İLK DERECE MAHKEMESİ KARARI: İstinaf incelemesine konu ilk derece Mahkemesince dava hakkında, “davacı tarafın şirket ortağı olmadığı ve bu yönde herhangi bir iddiasının bulunmadığı, eldeki dava tacir sıfatı bulunmayan davacının borçlar hukukunun özel borç ilişkileri bölümünde düzenlenen komisyon sözleşmesine dayandığına göre uyuşmazlığın genel hükümler uyarınca asliye hukuk mahkemesinde çözümlenmesi gerektiği, benzer bir kararda her ne kadar görev hususu irdelenmemişse de asliye hukuk mahkemesi tarafından verilen kararın Yargıtay 19. Hukuk Dairesinin 2018/2470 Esas, 2020/1038 Karar sayılı ve 15/06/2020 tarihli kararı ile onandığı anlaşılmış olup davanın her iki tarafın ticari işletmesi ile ilgili olmaması nedeni ile ticari dava niteliğinde olmadığı, taraflardan yalnızca birinin ticari işletmesi ile ilgili olması halinde davanın ticari dava olarak kabul edilemeyeceği, Mahkememizin görevinin tayininde Ticaret Kanununda düzenlenenler hariç uyuşmazlığa konu mal ve/veya hizmetin türünün ve ticari iş karinesinin etkili olmadığı, Ticaret Kanununu ticari davayı ticari iş esasına göre değil, ticari işletme esasına göre belirlediği (Hukuk Genel Kurulunun 16/09/2015 tarih, 2014/1026 Esas ve 2015/1765 Karar), uyuşmazlığın Mahkememizin görevine girmediği,görevin genel mahkeme olan Asliye Hukuk Mahkemesine ait olduğu, mahkemenin görevli olmasının dava şartlarından olduğu, mahkemece, dava şartlarının mevcut olup olmadığının, davanın her aşamasında kendiliğinden nazara alınacağı, tespit edilen dava şartı noksanlığının giderilmesinin mümkün olmadığı sonuç ve vicdani kanaatine varılarak yargılama harç ve giderleri görevli mahkemede değerlendirilmek üzere Mahkememizin görevsizliğine,” ve dosyanın asliye hukuk mahkemesine gönderilmesine karar verilmiştir.

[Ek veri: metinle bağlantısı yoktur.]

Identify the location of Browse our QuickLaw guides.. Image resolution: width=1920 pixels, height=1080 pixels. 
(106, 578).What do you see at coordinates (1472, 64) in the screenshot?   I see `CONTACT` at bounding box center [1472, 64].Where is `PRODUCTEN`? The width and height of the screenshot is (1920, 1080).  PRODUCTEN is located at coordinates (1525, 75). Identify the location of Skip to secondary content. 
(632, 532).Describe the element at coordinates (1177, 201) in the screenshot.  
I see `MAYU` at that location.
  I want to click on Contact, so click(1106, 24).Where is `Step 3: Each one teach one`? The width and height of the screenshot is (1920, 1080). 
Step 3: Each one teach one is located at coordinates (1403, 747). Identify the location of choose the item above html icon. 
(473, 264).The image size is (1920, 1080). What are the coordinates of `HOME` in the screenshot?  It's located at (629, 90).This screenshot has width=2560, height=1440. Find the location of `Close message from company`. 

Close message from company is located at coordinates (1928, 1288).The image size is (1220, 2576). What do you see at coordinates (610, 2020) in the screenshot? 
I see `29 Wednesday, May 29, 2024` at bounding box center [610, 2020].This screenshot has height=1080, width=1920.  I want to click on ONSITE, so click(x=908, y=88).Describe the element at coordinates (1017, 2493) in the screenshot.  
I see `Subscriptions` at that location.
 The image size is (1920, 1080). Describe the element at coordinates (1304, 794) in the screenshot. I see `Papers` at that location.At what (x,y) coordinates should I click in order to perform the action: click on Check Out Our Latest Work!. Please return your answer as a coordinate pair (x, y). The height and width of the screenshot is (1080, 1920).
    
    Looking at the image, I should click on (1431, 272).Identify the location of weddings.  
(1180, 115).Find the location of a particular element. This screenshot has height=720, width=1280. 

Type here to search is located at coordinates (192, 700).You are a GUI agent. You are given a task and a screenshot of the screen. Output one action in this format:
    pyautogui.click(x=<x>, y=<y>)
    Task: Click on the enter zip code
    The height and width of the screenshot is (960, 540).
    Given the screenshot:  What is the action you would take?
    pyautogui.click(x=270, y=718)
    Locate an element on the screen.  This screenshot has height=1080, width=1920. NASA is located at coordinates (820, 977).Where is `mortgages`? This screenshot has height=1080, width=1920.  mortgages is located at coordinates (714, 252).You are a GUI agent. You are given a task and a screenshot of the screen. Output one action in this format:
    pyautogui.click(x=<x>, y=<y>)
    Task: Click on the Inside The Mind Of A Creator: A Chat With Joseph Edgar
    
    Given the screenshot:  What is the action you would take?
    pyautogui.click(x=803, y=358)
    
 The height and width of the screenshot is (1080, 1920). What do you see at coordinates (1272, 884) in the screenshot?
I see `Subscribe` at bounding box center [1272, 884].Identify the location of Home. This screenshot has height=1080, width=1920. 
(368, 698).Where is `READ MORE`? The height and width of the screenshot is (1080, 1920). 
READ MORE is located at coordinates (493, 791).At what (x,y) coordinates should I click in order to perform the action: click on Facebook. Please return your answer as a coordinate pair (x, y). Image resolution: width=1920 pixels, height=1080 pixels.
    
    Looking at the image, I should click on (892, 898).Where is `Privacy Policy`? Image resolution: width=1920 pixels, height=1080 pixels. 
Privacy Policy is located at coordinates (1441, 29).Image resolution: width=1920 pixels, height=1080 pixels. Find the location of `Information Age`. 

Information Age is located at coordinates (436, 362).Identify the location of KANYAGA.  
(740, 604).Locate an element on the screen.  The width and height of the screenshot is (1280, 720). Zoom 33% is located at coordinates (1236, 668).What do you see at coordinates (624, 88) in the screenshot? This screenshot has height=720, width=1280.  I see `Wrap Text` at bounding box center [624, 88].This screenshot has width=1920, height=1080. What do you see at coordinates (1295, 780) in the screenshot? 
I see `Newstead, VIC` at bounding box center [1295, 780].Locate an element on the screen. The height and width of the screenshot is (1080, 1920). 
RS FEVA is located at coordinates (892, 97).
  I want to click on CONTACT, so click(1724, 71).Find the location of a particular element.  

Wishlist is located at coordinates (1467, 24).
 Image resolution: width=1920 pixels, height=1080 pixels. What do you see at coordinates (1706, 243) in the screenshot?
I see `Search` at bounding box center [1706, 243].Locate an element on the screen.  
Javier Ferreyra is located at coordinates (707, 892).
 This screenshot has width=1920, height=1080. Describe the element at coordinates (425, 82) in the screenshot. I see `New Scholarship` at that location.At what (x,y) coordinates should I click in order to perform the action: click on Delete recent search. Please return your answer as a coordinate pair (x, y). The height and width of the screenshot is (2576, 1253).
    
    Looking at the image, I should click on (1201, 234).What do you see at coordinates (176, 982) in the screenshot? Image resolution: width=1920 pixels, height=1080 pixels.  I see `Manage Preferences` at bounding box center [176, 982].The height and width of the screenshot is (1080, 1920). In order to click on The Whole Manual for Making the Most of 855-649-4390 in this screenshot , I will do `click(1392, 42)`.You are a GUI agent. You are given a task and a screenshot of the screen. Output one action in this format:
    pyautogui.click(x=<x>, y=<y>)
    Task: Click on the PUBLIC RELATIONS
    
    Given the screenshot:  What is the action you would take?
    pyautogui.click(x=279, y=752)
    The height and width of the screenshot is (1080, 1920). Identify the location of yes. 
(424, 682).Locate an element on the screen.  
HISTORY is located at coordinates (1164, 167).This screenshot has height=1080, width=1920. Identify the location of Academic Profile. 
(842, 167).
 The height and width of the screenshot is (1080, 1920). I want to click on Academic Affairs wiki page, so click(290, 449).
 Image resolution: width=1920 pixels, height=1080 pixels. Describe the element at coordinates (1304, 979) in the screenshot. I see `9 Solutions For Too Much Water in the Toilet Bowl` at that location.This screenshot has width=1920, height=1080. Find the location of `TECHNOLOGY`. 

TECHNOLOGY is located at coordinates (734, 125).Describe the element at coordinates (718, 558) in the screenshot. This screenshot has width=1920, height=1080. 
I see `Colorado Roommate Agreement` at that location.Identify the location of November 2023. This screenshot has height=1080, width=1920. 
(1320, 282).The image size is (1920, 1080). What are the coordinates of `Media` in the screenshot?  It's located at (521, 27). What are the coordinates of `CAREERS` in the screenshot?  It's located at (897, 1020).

İLERİ SÜRÜLEN İSTİNAF SEBEPLERİ: Davalı vekili istinaf dilekçesinde özetle; davanın haksız da olsa komisyon sözleşmesinden kaynaklandığını beyanla, ilk derece Mahkemesince verilen görevsizlik kararın kaldırılmasını ve davanın görülmeye devam etmesi için mahkemesine gönderilmesine karar verilmesini talep ve istinaf etmiştir.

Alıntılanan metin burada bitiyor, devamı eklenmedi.